* **What the task asks**:
If a line in the records contains the string "agent", show that line.

[Opening Source material section]

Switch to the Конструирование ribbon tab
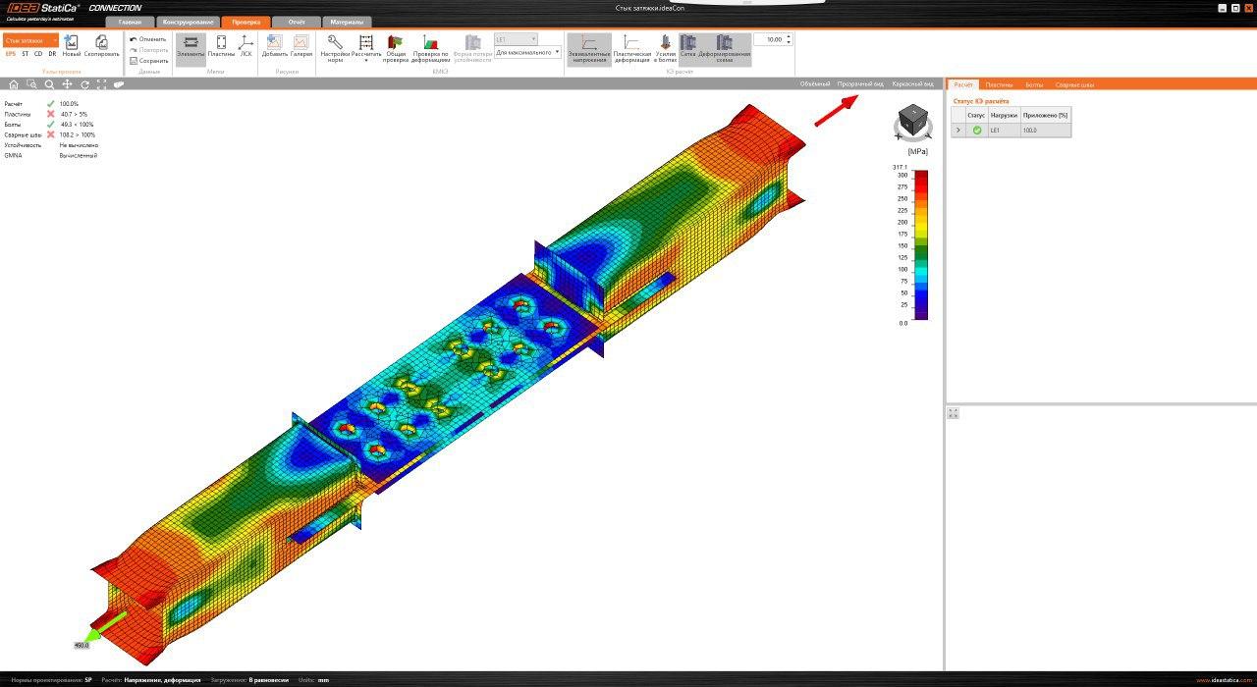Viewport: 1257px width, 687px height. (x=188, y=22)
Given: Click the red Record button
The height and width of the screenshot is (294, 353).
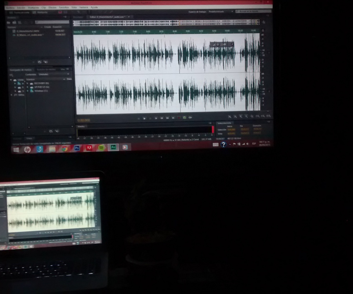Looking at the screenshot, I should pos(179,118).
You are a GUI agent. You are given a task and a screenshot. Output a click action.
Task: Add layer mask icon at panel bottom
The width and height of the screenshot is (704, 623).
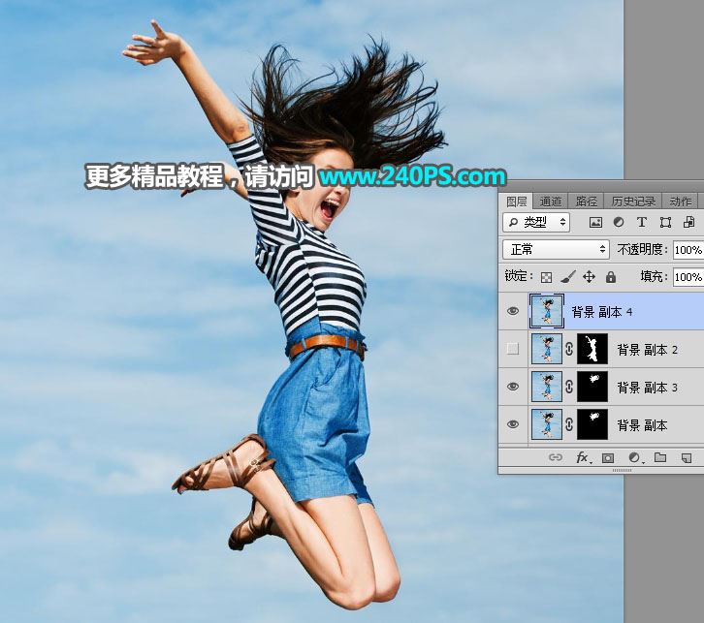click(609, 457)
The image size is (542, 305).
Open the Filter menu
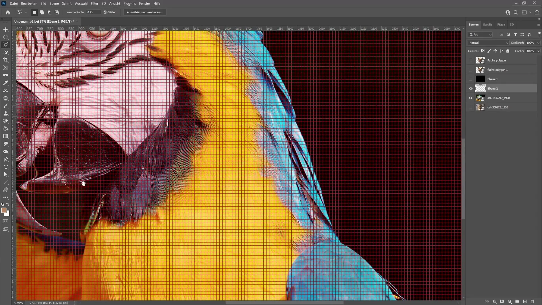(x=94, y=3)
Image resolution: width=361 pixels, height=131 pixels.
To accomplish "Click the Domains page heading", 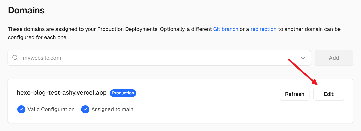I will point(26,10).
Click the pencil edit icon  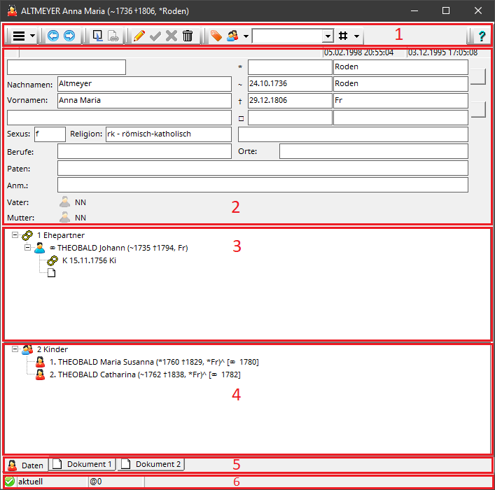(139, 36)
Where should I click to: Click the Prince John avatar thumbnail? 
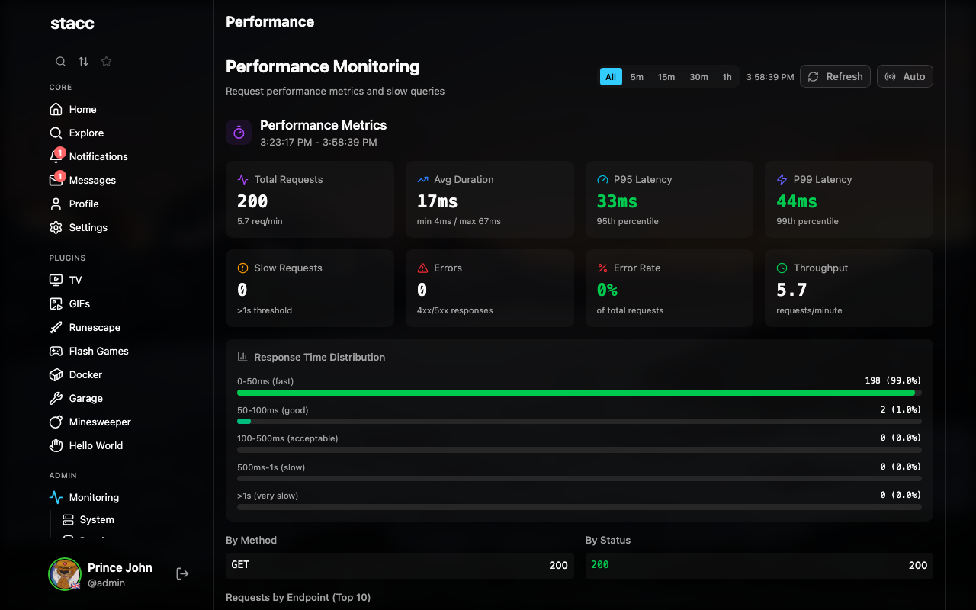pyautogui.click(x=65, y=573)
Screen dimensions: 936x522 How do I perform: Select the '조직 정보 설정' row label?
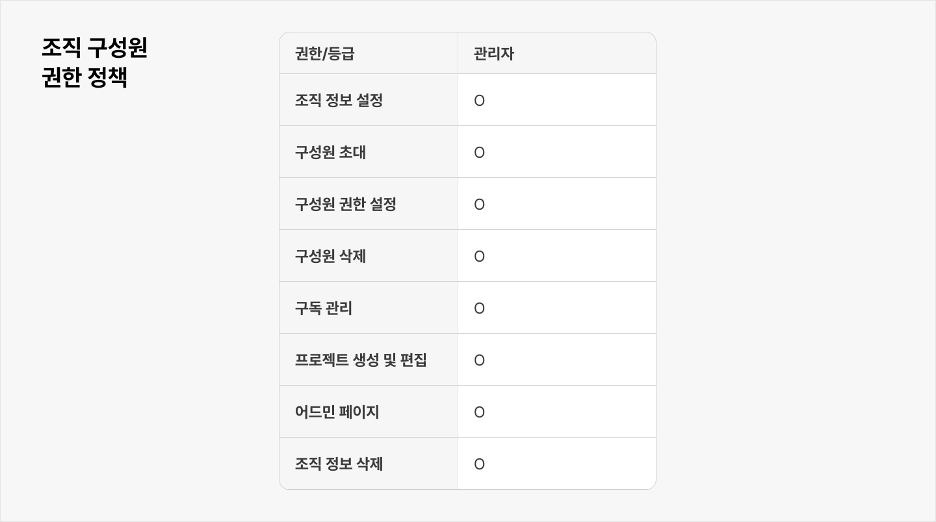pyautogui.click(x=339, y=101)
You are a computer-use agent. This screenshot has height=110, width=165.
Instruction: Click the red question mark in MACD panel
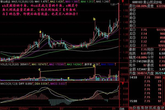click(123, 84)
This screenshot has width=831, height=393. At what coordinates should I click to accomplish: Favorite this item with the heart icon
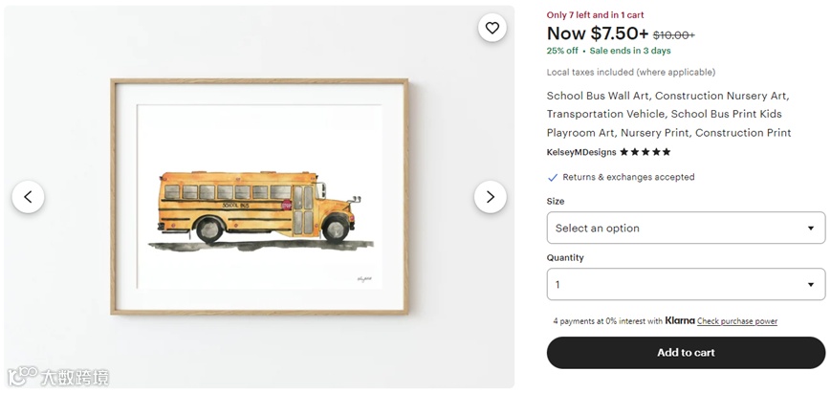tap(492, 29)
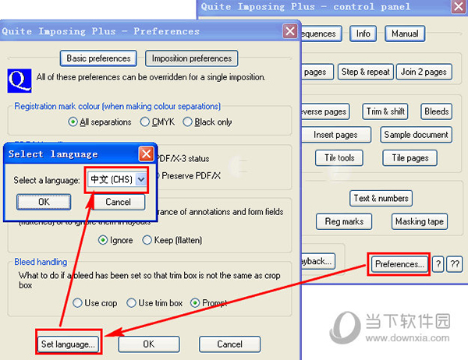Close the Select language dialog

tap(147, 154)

[Closing Source material section]
[Opening Source material section]

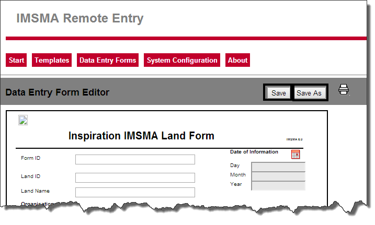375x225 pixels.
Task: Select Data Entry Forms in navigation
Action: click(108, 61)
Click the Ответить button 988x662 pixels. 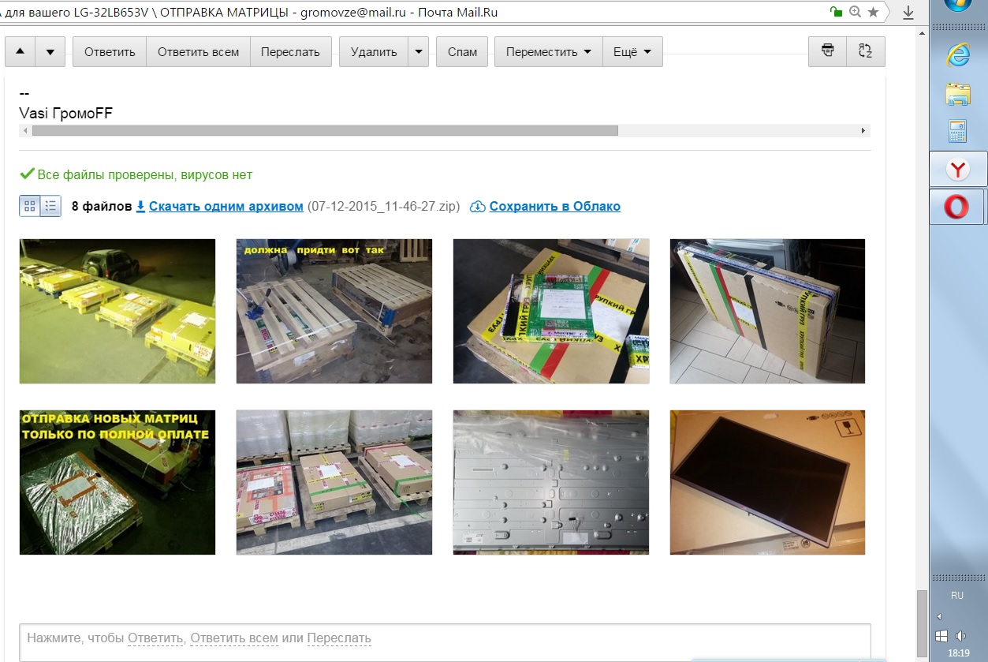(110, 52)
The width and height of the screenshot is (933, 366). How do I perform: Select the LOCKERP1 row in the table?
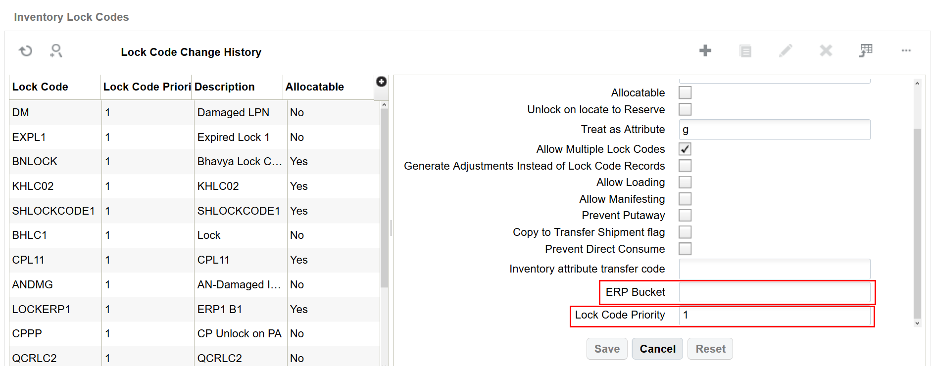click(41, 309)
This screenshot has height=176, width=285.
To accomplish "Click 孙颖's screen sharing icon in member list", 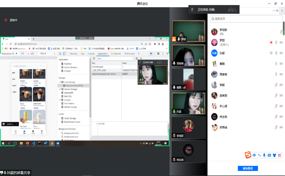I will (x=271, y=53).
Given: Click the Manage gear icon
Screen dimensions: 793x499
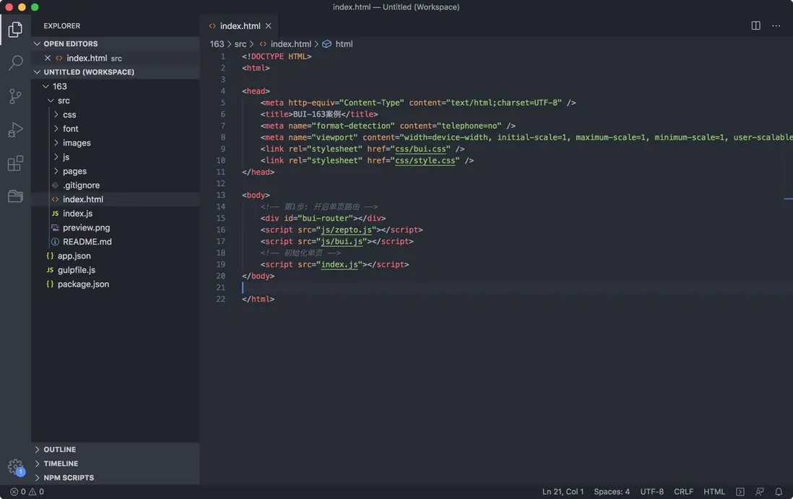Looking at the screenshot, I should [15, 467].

[Closing Source material section]

* **Written answer**:
You are a GUI agent. You are given a task and a screenshot. Output a click action.
You are a computer-use agent. This screenshot has height=110, width=165.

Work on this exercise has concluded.